The call had come for dinner, but Paul was not interested, and retired to his berth. The fog mist thickened, and all that afternoon and night the fog horn sounded at regular intervals, a warning to fishing craft of the vessel’s proximity.

For three days Paul, in the throes of seasickness, was unable to leave his berth, but on the morning of the fourth day he reappeared on deck, where his friends greeted him with good-natured jokes.

They were entering Hudson Straits. On their port, near at hand, lay the rocky, verdureless Button Islands, and far to the southward rose the rugged, barren peaks of the Torngaek Mountains in northeastern Labrador. To the northward in hazy outline Resolution Island marked the southern extremity of Baffin Land.

Here and there, spread over the sea, were small vagrant ice pans, messengers from the far Arctic, which gave evidence of the high latitude the ship had attained.

Now and again seals showed their heads above the water for a moment, quickly to disappear again. Sea gulls, their white wings gleaming in the sunlight, circled about, but nowhere was a sail or any indication of human life visible upon the wide horizon.

It was a new world to Paul, and different from anything he had ever imagined. The utter absence of vessels, the apparently uninhabited and uninhabitable land, the awful primitive grandeur of it all gave him a vague, indescribable sense of fear—such a feeling as one ascending for the first time in a balloon must experience upon peering over the rim of the basket at the receding earth. This sensation quickly gave place to one of exultation—the exultation of a wild animal loosed in its native haunts after long confinement. Paul became possessed of a desire to shout. His blood tingled through his veins. He drank the pure atmosphere in great draughts, and it stimulated him like wine. He felt almost that he could do anything—fly if he wished.
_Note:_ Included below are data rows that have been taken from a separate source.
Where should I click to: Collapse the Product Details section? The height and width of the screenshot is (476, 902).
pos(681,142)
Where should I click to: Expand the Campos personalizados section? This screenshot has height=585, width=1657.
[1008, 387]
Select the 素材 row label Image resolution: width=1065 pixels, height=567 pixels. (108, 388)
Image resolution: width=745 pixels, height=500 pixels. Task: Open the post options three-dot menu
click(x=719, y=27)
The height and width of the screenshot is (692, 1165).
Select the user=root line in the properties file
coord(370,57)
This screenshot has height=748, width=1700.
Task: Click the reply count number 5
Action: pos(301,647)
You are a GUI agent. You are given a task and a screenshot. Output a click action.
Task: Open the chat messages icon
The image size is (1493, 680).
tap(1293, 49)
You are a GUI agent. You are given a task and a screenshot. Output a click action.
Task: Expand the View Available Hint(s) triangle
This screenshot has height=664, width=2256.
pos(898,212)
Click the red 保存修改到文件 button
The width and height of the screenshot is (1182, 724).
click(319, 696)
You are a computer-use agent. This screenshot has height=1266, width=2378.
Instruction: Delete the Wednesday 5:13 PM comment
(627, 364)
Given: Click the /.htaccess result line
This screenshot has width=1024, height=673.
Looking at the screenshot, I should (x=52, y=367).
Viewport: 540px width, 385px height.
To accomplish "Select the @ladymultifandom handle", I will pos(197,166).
This was the first awakening in Paul of the primitive instinct which every human has inherited from prehistoric ancestors—an inborn love of the glorious freedom of the great wide wilderness where individual man stands supreme in his own right and where he may roam at will without restraint; where he feels that he is a person and not an atom; where he may meet nature face to face, and fearlessly match his human skill against her forces.